Vampyr takes the intricacy of making decisions from Life Is Strange, but tosses in an open world and combat component. As Dr. Jonathan Reid, you’re encouraged to skulk around every back alley and abandoned building for useful items that will help you craft medicines to cure the sick or subsist on the occasional rat you see scurrying around for their blood, if you’re avoiding to kill any humans for your own survival. But like any open world game, you’re bound to run into creatures or unfriendly folks who will act hostile towards you and attack. Unfortunately, the combat is lackluster and mostly frustrating than fun.
While the game presents a bit of a challenge to fight against enemies, should you choose to go on an all rats and non-NPC diet, it really shouldn’t be impossible to gain the upper hand in a fight with these restrictions. The controls feel disjointed and unresponsive at the worst of times. There are instances when I would push certain buttons to have Dr. Reid deliver a devastating blow only to get his ass handed to him instead. Somehow, fighting in this game sucks (no pun intended) the fun out of being a vampire.
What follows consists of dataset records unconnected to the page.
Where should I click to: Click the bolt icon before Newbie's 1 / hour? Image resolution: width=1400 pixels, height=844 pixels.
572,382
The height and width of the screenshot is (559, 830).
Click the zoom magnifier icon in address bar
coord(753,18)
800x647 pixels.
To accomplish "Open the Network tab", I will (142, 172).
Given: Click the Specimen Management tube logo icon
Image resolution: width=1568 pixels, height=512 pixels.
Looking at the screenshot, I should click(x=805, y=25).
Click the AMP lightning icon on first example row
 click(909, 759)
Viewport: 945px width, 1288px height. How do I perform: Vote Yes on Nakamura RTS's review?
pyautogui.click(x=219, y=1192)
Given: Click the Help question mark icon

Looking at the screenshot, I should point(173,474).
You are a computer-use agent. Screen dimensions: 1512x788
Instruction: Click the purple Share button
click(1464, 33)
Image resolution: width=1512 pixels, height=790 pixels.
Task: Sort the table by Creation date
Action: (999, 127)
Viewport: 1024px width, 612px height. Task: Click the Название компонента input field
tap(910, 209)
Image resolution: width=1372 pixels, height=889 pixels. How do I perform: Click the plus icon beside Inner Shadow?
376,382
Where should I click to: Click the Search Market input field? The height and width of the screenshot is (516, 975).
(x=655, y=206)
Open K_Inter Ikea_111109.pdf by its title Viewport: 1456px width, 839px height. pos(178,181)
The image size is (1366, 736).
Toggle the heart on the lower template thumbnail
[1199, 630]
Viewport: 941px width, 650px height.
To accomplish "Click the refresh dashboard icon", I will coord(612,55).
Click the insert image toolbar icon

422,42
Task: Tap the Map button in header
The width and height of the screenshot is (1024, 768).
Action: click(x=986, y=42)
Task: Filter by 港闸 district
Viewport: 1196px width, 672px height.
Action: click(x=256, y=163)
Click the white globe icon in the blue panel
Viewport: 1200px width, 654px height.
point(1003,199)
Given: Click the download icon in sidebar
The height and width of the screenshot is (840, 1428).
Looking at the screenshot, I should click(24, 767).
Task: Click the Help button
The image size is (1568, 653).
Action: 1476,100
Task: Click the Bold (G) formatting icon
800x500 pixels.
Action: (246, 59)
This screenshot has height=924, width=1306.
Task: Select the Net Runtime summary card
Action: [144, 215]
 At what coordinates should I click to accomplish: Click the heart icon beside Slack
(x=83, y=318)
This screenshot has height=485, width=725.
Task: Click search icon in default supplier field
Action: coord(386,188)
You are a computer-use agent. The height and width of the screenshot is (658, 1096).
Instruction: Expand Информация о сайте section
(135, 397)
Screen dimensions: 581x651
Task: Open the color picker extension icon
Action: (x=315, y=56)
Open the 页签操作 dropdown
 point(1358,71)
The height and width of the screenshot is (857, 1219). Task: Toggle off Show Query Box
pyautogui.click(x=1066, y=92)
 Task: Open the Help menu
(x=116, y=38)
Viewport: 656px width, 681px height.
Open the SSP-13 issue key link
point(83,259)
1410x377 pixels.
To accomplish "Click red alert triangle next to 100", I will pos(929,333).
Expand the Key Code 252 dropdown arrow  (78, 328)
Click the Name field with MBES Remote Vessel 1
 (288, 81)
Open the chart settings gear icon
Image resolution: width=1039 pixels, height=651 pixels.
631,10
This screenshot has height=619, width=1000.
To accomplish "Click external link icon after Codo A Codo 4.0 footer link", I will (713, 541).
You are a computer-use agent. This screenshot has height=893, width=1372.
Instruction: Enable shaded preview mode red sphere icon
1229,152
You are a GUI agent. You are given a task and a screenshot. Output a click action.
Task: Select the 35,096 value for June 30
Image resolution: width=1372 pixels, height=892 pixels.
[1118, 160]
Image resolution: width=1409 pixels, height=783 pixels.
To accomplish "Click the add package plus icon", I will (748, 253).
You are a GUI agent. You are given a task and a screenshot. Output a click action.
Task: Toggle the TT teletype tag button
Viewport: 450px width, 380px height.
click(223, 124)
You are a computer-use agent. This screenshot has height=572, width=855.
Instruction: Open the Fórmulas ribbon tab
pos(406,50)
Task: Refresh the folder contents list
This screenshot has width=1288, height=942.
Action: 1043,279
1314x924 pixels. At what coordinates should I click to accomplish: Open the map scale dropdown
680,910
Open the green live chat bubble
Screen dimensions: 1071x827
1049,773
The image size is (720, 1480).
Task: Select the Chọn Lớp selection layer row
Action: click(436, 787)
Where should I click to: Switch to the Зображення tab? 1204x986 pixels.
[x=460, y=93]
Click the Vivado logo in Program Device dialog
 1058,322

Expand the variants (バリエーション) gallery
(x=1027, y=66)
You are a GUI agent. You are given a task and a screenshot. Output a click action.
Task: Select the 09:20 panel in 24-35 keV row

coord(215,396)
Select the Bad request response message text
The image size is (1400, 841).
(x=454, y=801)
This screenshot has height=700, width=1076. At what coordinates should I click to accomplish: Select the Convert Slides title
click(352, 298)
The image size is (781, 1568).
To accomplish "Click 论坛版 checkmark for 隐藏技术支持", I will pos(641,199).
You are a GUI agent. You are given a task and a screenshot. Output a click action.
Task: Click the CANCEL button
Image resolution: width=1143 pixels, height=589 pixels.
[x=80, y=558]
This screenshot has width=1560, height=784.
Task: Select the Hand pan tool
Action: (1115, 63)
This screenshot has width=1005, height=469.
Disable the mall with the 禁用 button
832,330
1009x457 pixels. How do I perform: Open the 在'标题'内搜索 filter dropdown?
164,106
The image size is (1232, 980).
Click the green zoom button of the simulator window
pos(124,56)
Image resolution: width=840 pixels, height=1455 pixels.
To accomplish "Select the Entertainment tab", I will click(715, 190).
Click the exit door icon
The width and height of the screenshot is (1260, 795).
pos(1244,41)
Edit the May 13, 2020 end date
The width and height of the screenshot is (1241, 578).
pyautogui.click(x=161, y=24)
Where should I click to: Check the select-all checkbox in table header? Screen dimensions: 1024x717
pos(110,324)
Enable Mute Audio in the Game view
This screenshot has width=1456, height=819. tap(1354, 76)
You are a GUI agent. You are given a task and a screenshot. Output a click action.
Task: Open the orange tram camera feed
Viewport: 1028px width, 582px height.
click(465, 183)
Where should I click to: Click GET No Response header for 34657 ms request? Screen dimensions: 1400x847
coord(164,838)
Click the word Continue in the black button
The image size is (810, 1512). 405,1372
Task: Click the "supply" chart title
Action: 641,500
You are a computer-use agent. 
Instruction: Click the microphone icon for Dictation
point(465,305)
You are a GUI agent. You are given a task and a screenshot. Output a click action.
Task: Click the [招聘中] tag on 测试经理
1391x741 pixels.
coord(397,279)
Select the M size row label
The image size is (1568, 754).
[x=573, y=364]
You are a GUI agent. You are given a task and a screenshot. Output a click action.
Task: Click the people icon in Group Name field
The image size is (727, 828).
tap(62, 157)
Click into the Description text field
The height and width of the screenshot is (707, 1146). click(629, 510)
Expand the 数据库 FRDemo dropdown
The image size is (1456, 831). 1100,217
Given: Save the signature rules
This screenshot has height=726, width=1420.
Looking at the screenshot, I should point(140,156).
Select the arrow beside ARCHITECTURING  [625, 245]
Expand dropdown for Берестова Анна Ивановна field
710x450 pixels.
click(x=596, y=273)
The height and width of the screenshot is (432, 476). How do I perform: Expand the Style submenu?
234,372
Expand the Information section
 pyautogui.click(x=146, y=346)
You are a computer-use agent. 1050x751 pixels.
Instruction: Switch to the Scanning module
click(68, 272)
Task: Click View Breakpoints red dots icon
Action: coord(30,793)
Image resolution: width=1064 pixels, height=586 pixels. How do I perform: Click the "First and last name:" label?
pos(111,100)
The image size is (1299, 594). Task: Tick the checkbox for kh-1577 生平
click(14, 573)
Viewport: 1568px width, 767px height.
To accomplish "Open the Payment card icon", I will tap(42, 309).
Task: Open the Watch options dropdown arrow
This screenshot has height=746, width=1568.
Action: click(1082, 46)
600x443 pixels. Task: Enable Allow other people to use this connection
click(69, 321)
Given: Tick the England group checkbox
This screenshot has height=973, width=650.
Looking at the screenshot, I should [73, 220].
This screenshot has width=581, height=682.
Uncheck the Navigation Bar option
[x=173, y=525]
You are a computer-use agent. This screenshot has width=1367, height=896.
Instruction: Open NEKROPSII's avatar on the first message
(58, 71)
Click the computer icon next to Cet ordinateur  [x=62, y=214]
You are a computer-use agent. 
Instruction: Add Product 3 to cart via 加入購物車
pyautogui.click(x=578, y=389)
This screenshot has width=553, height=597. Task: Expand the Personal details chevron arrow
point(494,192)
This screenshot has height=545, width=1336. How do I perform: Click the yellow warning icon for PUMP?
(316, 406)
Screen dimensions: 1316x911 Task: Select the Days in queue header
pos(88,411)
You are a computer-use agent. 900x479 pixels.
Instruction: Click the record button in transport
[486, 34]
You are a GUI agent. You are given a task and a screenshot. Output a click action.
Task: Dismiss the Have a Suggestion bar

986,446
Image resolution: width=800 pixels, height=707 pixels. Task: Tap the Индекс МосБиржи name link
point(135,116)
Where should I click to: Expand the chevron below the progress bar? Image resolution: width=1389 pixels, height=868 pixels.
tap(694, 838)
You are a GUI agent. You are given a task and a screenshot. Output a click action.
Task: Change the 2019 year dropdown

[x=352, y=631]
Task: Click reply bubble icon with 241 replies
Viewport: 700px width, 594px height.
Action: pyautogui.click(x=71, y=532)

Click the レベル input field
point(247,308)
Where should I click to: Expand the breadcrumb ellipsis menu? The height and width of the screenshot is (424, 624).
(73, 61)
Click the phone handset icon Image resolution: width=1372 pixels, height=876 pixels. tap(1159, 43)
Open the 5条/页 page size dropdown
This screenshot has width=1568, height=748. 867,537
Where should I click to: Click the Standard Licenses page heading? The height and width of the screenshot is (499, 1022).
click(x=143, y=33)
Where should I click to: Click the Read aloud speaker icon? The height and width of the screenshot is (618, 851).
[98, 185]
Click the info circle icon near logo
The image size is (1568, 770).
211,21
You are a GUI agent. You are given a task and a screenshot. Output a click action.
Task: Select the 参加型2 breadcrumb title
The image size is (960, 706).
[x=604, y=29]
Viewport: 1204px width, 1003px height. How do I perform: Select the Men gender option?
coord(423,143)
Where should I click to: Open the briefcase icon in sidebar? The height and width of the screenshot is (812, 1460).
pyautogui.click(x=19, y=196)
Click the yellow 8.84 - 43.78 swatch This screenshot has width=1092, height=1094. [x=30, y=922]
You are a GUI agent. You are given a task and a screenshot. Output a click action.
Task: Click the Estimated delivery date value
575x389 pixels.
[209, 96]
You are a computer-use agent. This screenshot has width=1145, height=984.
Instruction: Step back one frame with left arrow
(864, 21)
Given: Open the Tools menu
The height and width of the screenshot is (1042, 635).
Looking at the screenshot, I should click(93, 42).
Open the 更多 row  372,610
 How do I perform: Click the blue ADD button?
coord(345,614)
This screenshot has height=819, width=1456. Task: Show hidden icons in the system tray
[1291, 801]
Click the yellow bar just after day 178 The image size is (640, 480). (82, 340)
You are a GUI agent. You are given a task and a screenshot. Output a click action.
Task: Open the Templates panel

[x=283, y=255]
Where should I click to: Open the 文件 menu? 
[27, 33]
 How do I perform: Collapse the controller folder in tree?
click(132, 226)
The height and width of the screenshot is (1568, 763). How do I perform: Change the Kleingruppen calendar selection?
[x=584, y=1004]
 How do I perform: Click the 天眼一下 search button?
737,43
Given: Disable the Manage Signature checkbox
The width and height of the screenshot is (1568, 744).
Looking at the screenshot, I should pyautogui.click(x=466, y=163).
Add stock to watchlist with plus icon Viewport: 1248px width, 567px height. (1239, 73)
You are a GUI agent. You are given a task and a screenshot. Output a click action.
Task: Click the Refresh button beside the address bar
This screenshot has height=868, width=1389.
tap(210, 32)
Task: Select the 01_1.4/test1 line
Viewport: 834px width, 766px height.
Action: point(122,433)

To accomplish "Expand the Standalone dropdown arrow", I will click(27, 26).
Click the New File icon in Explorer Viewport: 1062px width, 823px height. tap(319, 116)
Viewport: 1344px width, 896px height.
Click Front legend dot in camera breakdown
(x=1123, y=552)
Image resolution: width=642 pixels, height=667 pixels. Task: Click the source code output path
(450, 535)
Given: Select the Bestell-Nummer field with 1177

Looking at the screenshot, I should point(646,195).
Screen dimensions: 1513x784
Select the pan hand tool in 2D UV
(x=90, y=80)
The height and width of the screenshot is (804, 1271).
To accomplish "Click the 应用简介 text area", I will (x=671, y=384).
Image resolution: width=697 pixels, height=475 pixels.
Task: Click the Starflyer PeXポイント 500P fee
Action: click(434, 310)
Rather than wanting to run headlong into a battle, I want to run away and avoid it at all costs. Since then I haven’t picked the game back up.
I’m a little disappointed that I can’t motivate myself to continue with Vampyr. It’s not like this is Dontnod Entertainment’s first foray into the action adventure realm. Their first game Remember Me had a balance of pretty decent combat and smoother controls that didn’t frustrate, though, I have yet to finish the game in its entirety. It’s a little baffling why Vampyr, arguably a similar type of game but in a different setting, doesn’t play as well. At least to me it doesn’t. From what I have played of Vampyr, it looks like the studio spent more time developing the story than in perfecting the overall gameplay. This isn’t the first time I played a game where the gameplay is mediocre but the overall story is phenomenal. The best example of this is Spec Ops: The Line.
Released back in 2012, 2K Games’ third-person shooter video game wouldn’t have been on my radar initially if it wasn’t for a good friend giving it to me as a gift one year. I’ve written about my time playing Spec Ops: The Line on the blog many years ago, and it’s certainly a game that isn’t what you would expect. The narrative is surprising and carefully written to give gamers an amazing and thought provoking experience. It’s truly one of a kind, but what this game does have in common with Vampyr is having gameplay that is more on the wonky side. Again, I dealt with button commands not registering the way it’s supposed to whenever I needed Walker of Spec Ops: The Line to do simple actions, such as ducking in and out of cover. I remember being irritated with the gameplay here, except maybe not as much as Vampyr since I did complete this game and I got one of four possible endings.
This brings me back to my original question in the title of the post, can story ever be enough to overlook a flawed gameplay system? Maybe, but there’s a lot to consider. It depends on how bad the gameplay is and how patient you are in soldiering through it to be rewarded with a satisfying payoff in the end. I think the gameplay issues in Spec Ops: The Line were minor enough to not detract from the story as a whole. Vampyr, on the other hand, has been more of a challenge to keep playing because the controls to make Dr. Reid fight effectively against opponents has too many kinks I haven’t been able to ignore. There is an easy mode to the game that will allow you to focus more on the story than the fighting aspect, but that’s not what I came for. I want a balance of both story and somewhat challenging gameplay. Playing it on normal shouldn’t feel like I’m playing it on a higher difficulty setting every time I enter a fight.
I’m not saying I have given up on playing Vampyr and seeing Dr. Jonathan Reid’s journey to the end. I’m just not in any hurry to finish the game at the moment.